The already iconic picture by Berlin's official photographer at the gathering in Canada, Jesco Denzel, set social media alight when it appeared on Saturday, hours before Trump ripped up the hard-fought summit conclusions in an angry tweetstorm.
The image, which drew comparisons to a Baroque painting, shows Merkel standing at the centre of the frame leaning across a table before a seated Trump, his arms crossed in defiance.
Looking focused or exasperated depending on the viewer's interpretation, Merkel is flanked by British Prime Minister Theresa May and French President Emmanuel Macron, their faces largely obscured. Shinzo Abe of Japan looks on with a world-weary expression.
Many saw a distillation of a crisis of the West in the photograph, and a revival of the debate launched by US and British media after Trump's 2016 election whether Merkel was the new “leader of the free world”.
National broadsheet Süddeutsche Zeitung noted the moniker had made Merkel “uncomfortable” at the time.
“She thought it was exaggerated, hasty, inappropriate. A year and a half later, this restraint is no longer up-to-date or appropriate… If Merkel doesn't rise to the occasion, it can quickly mean the end of the post-war order in Europe.”
Other observers underlined a victory for Berlin's spin doctors.
“A hands-down public relations triumph for Germany,” news weekly Der Spiegel said of the picture that seemed to capture the world's imagination.
'1:0 for the US president'
A winner, however, is in the eye of the beholder.
Elisabeth Wehling, a US-based political linguistics researcher, tweeted that the body language clearly pointed to Trump dominating the scene.
“1:0 for the US president! Sitting while the other stands is a classic strategy of gestural framing, to establish one's own authority and propagate it via pictures — it works on global media because it transcends language barriers,” she wrote.
US National Security Advisor John Bolton, who stands next to Trump in the picture, tweeted it during the summit to tout the America First message.
“Just another #G7 where other countries expect America will always be their bank,” he wrote.
“The President made it clear today. No more. (photo by @RegSprecher),” crediting Merkel's spokesman Steffen Seibert's account for the image for good measure.
Seibert said laconically Monday that he had posted the photo on Twitter and Instagram simply to “give an overview of the chancellor's work and the intense working atmosphere at a G7” summit.
Regardless of the interpretation, the image succeeded in launching an internet-wide caption contest.
Belgian Guy Verhofstadt, who heads the European Parliament's liberal group, chose the tagline: “Just tell us what Vladimir has on you. Maybe we can help,” in a tart reference to alleged collusion between Russian President Vladimir Putin's government and the Trump team to influence the US presidential election.

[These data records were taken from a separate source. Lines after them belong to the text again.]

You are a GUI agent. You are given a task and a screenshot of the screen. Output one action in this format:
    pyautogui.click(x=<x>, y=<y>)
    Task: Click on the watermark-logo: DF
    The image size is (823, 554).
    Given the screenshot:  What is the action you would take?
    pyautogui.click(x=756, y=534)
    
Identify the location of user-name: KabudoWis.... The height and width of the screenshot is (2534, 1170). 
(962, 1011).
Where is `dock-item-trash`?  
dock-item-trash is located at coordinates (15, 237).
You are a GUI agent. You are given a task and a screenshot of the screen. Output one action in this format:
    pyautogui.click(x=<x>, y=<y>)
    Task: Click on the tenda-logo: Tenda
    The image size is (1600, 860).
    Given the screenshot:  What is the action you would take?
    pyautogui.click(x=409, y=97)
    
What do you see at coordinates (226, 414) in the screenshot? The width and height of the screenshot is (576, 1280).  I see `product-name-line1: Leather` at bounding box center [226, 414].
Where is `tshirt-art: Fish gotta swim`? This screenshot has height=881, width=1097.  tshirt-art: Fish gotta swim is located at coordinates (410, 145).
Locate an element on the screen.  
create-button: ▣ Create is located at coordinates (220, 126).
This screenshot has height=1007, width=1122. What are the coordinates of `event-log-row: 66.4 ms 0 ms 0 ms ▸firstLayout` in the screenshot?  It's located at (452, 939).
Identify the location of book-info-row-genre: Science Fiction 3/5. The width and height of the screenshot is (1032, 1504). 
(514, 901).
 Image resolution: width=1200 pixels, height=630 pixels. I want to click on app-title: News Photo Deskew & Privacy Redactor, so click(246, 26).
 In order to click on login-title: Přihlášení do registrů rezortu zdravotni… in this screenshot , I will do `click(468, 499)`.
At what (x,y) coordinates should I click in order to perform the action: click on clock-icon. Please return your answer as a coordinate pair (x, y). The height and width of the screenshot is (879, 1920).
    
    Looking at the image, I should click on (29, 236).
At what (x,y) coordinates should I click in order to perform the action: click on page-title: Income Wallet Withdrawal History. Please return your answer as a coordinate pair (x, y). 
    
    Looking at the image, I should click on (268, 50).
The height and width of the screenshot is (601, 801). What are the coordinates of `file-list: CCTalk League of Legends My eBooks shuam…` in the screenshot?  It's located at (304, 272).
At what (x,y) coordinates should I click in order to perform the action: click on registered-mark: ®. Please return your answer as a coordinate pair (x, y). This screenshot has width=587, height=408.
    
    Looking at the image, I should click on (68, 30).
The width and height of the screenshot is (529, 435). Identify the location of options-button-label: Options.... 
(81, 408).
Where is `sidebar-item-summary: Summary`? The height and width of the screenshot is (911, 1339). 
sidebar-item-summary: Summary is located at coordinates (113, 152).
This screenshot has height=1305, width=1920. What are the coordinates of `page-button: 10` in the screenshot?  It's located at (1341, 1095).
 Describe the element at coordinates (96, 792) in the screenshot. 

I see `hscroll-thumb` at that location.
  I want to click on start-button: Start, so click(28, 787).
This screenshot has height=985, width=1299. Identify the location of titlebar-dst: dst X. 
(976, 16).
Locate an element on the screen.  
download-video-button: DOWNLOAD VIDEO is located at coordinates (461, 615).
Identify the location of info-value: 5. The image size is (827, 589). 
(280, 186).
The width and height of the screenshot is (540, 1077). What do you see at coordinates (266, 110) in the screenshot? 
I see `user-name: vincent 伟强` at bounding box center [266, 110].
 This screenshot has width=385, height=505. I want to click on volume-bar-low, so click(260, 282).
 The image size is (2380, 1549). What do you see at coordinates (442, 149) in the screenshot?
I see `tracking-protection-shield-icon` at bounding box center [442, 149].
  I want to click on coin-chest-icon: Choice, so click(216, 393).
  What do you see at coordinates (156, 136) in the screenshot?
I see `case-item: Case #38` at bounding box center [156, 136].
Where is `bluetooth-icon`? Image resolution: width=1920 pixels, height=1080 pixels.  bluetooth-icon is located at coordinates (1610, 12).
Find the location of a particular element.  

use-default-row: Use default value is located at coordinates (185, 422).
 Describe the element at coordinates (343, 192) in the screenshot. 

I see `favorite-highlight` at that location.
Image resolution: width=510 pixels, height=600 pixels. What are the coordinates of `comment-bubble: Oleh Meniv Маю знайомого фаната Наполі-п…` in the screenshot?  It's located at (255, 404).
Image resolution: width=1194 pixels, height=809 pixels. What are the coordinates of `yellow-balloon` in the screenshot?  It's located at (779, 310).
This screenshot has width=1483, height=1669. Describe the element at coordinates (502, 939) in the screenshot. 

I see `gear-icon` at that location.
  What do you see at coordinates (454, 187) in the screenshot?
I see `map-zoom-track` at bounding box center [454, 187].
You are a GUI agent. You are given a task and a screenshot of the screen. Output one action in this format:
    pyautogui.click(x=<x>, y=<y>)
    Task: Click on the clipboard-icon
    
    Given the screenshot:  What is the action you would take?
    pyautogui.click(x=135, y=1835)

“This looks like an episode of Celebrity Apprentice where Trump is about to fire Angela Merkel because her strudel marketing plan fell through,” Washington-based comedian Tim Young tweeted.
Doctored images showed the US president as a petulant child — including memes with Trump overturning a bowl of noodles on his head or clutching a teddy bear as Merkel sternly looks on.
'Won't be bamboozled'
But the humour couldn't mask a deep sense of unease that the end of transatlantic partnership was nigh.
Far from taking a victory lap, Merkel told German public television late Sunday that she found the summit's implosion “sobering and a little depressing” and called it a “momentous step” taken by Trump.
Foreign Minister Heiko Maas, whose office for the first time in the history of the republic has reportedly ordered an overhaul of Germany's US policy, went further.
“You can destroy an incredible amount of trust very quickly in a tweet,” he said.
“Europe United is the answer to America First.”
Germany, Europe's top economy, finds itself in the sights of the US president due to its large trade surplus and defence spending criticised as too low by NATO.
Merkel acknowledged that the moment had arrived for Germany and Europe to rethink their role in the world.
The European Union must develop “a joint strategic culture”, she said, “otherwise Europe will be ground up in a world with very strong poles” of power elsewhere.
With an eye to the trade dispute, she added, “we won't be bamboozled — we will take action.”